Atletas transgênero são banidas de competições olímpicas pelo COI
Decisão se alinha à ordem executiva do presidente americano Donald Trump para Jogos Olímpicos de Los Angeles 2028
O Comitê Olímpico Internacional (COI) reintroduziu testes genéticos de gênero para determinar a elegibilidade para “qualquer evento de categoria feminina” a partir dos Jogos Olímpicos de Los Angeles 2028. Com a nova política, mulheres transgênero ou com diferenças do desenvolvimento sexual (DDS) estão proibidas de participar de competições da entidade olímpica.
“A elegibilidade para qualquer evento de categoria feminina nos Jogos Olímpicos ou em qualquer outro evento do COI, incluindo esportes individuais e coletivos, agora está limitada a mulheres biológicas”, afirmou o Comitê Olímpico Internacional, “determinada com base em uma triagem única do gene SRY”.
O teste analisa a presença do gene SRY, ligado ao cromossomo Y, a partir da coleta de saliva, swab bucal ou amostra de sangue.
Atletas com resultado negativo no teste têm elegibilidade permanente para competir na categoria feminina, “a menos que haja motivos para acreditar que uma leitura negativa esteja incorreta, este será um teste realizado uma única vez na vida”, determina o documento do COI.
Quem testar positivo, o COI afirma que será elegível para eventos de “qualquer categoria masculina, inclusive em uma vaga masculina designada dentro de qualquer categoria mista, e (ii) qualquer categoria aberta ou em esportes e eventos que não classificam atletas por sexo”.
A decisão não é retroativa. Portanto, proibida de participar da próxima edição olímpica, a atual bicampeã olímpica nos 800 m, Caster Semenya, não terá seus resultados anteriores invalidados. A sul-africana possui hiperandrogenismo, um tipo de DDS, e seu corpo naturalmente produz níveis elevados de testosterona. Ela venceu a medalha de ouro na prova de atletismo em Londres 2012 e Rio 2016.

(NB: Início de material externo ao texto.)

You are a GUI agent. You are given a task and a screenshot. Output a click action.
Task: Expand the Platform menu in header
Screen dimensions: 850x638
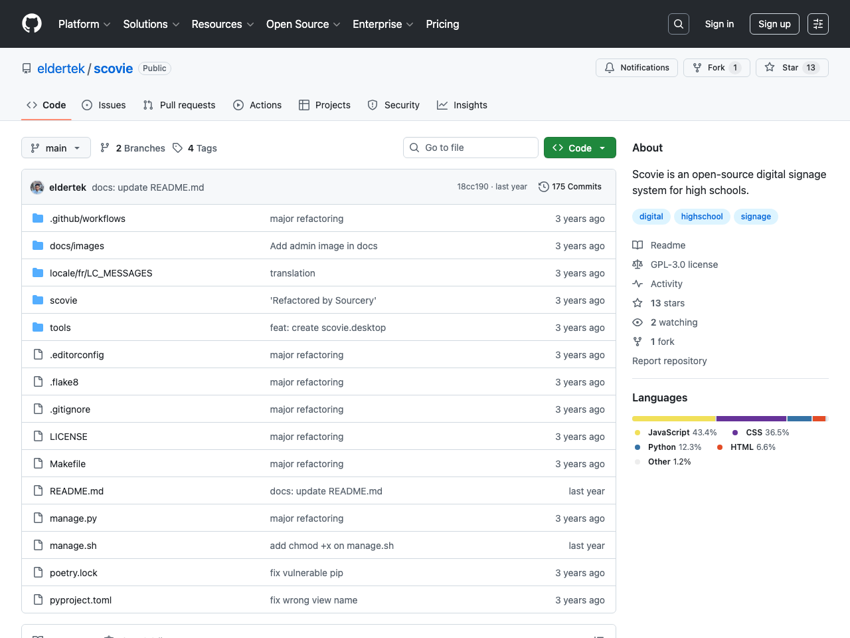coord(84,24)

Não há registro oficial de quantas mulheres transgênero participam de competições olímpicas, sendo que nenhuma participou dos Jogos de Paris 2024.
A decisão se alinha à ordem executiva do presidente americano Donald Trump de fevereiro de 2025, intitulada: “Mantendo homens fora dos esportes femininos”, que bane a participação de atletas transgênero de competições femininas, e cortes de investimento de instituições que se opuserem à decisão.